Course talk:CPSC532:StaRAI2020:Query2Box and Faithful Embeddings for Knowledge Base Queries.

From UBC Wiki

Contents

Thread titleRepliesLast modified
Feedback208:00, 23 March 2021
Aid understanding106:35, 23 March 2021
Question105:16, 22 March 2021

I found it difficult to understand EmQL from the "Representation" section. The Query2Box paragraph was easy to understand, but the EmQL paragraph was impenetrable for me. E.g., I don't know what an "entity set" is! Is it a set of a fixed number of entities (e.g., the set of 6 students in CPSC 532) or the set of all graduate students (which keeps changing)? Why does that formula for a_X give a weighted centroid? S_H(V_x) is not defined. Don't use notation you haven't defined. What is circle-dot? I would also like to see a clearer explanation of relation following in EmQL. Can it be written in a more intuitive way like Query2Box?

DavidPoole (talk)00:36, 23 March 2021

The circle-dot is a Hadamard product, which I have mentioned now under the formula table. S_H(v_x) is a count-min sketch for v_x. There is a huge paper(which I have referenced) introducing a count-min sketch. I tried to explain in short what is a count-min sketch in "Introduction". It is a randomized data structure to approximate v_x  with limited storage. This is optional as mentioned in the paper. The reason for this approximation is that a v_x vector has a dimension equal to the number of entities(which can be very huge for practical KBs) and thus this representation can be inefficient for some operations. So, they introduced count-min sketch S_H which kind of approximates v_x with fewer dimensions using hash functions. The entity set in EmQL is similar to Query2Box, where a_x defines the weighted centroid of the set X that identifies the general region containing elements of set X. Query2Box uses the box, while EmQL uses region around centroid to encode sets of entities. A major drawback of their system is that for this kind of system to work, they need entities that can appear together in a set to have entities vectors closer to each other. So, entities vector needs to be pre-trained keeping this in mind.

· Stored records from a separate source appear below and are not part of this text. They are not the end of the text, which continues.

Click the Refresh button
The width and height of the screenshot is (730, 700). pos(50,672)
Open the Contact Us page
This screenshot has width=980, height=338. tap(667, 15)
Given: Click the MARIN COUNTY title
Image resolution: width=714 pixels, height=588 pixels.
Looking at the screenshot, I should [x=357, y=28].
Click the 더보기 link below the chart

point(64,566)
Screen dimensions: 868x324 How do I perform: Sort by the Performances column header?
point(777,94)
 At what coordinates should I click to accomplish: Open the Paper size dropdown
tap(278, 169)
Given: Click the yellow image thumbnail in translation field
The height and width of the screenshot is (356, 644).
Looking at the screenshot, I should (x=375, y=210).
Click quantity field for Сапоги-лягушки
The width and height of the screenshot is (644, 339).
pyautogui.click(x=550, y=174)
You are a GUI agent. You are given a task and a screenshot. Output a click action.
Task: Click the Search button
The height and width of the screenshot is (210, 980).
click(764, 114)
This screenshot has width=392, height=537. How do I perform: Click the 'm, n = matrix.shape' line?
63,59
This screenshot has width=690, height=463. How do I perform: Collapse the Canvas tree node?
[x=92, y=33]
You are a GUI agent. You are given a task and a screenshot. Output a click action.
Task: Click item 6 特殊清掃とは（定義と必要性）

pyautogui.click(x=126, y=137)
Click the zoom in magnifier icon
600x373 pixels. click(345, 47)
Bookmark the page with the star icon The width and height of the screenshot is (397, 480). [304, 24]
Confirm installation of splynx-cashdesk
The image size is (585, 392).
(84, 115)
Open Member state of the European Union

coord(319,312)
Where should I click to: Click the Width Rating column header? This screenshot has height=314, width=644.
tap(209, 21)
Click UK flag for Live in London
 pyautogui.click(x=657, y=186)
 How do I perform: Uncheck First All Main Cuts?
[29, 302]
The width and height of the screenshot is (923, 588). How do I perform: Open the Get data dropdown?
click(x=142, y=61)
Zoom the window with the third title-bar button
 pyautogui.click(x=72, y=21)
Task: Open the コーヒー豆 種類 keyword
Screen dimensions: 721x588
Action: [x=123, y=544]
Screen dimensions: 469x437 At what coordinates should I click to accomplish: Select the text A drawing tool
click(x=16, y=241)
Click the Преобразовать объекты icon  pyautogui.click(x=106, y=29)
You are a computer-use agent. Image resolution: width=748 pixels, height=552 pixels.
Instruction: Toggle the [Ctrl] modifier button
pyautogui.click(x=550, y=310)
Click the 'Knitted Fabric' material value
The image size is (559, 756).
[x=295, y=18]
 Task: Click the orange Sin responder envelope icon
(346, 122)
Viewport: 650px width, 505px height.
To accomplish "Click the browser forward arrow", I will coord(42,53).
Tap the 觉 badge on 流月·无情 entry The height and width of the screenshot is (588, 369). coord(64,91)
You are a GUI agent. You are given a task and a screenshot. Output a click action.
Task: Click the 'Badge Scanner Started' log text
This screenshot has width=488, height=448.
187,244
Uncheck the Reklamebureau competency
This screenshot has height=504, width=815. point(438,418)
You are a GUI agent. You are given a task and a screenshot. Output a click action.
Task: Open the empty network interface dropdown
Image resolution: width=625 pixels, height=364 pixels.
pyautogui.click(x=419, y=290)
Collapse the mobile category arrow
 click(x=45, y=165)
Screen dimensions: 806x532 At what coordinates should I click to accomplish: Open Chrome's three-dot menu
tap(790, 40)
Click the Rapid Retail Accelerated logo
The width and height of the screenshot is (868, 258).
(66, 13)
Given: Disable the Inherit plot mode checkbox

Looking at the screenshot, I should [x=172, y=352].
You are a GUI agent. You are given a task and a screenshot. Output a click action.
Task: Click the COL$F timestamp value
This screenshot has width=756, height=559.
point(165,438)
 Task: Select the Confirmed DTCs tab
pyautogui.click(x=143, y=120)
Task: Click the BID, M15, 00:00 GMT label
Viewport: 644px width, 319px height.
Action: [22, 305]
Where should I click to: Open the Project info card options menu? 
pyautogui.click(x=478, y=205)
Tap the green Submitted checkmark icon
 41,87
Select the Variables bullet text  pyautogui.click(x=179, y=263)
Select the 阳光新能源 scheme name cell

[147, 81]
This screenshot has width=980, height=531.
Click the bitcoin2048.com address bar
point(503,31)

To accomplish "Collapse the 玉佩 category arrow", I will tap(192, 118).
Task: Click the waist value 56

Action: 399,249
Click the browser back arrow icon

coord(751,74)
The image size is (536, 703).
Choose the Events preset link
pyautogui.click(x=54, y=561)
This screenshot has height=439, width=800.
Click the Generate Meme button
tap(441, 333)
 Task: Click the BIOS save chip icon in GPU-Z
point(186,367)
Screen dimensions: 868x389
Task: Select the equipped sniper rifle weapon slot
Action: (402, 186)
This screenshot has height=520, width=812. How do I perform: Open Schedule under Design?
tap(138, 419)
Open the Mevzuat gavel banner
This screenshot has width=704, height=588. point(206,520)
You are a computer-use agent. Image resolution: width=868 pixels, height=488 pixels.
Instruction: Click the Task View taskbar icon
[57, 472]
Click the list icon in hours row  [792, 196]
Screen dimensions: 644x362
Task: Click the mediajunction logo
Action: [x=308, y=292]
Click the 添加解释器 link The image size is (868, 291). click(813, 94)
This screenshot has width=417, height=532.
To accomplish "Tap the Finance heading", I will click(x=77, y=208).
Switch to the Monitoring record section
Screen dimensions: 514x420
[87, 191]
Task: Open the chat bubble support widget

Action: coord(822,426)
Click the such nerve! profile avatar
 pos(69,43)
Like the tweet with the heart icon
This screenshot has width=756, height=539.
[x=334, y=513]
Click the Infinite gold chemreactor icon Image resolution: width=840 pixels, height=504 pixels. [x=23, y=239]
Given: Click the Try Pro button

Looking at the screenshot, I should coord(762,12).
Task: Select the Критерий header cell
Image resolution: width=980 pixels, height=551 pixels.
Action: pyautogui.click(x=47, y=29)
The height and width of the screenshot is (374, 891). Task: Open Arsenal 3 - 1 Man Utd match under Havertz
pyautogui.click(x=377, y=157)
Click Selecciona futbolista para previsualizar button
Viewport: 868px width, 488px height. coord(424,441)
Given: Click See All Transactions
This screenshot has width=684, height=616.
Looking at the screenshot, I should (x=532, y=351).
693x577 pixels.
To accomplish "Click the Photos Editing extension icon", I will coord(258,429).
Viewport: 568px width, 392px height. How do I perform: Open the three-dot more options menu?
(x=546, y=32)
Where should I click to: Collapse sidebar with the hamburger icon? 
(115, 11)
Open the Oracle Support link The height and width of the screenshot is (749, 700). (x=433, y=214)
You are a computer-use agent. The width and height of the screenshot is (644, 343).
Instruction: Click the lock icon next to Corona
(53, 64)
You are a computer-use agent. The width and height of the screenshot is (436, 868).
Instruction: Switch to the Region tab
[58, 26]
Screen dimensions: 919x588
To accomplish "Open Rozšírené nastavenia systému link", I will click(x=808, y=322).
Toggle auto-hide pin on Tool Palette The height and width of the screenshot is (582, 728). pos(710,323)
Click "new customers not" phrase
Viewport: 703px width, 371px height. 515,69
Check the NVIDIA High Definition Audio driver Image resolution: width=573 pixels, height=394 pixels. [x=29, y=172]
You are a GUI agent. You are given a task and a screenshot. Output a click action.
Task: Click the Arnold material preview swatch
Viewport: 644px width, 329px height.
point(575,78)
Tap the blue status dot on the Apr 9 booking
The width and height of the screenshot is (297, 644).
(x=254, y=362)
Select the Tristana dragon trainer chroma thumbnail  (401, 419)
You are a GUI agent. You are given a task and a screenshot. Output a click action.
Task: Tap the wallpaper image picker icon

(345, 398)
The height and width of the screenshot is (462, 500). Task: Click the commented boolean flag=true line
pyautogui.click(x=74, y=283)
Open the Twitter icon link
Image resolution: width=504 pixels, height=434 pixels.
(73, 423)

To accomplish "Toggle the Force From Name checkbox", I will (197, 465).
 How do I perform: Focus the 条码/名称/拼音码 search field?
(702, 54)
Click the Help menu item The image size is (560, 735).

I hope this clears some doubts.

Also, I will try to edit the article so that it is more intuitive.

MAULIKMAHESHBHAIPARMAR (talk)07:02, 23 March 2021

Also, the paper has not mentioned how do they create an initial v_x vector for sets. How are the weights for sets decided is also not mentioned anywhere(even not in supplements).

I have created an Ambiguity section at the end of the article, for questions that the paper missed clarifying.

MAULIKMAHESHBHAIPARMAR (talk)07:25, 23 March 2021
 
 

Aid understanding

I think the main issue of "the problem of faithfulness to deductive reasoning" is not explained in the page, can you explain what is meant my faithfulness to deductive reasoning, maybe using laymens terms or with some example ?
ObadaAlhumsi (talk)18:27, 22 March 2021

Hi Obada, to make it clear, I have added a short subsection under the introduction to define what is meant by "faithfulness".

MAULIKMAHESHBHAIPARMAR (talk)06:35, 23 March 2021
 

I'm trying to visualize the regions defined by EmQL. Quick question: are those regions convex?

LuccaSiaudzionis (talk)01:13, 22 March 2021

Hi Lucca, here the problem is that they represent a set of entities using a weighted sum of entity vectors. So, they have similar logic to point-based embedding. You could say a point is a trivial convex set.

Also, when computing answers to a query like relation following, the top-k similar triplet embedding is generally the answer. But as k is the same for every query, it is not necessary this region will be convex(unlike in threshold-based system where this region will be a convex sphere with the center as centroid and radius equal to the threshold).

MAULIKMAHESHBHAIPARMAR (talk)05:16, 22 March 2021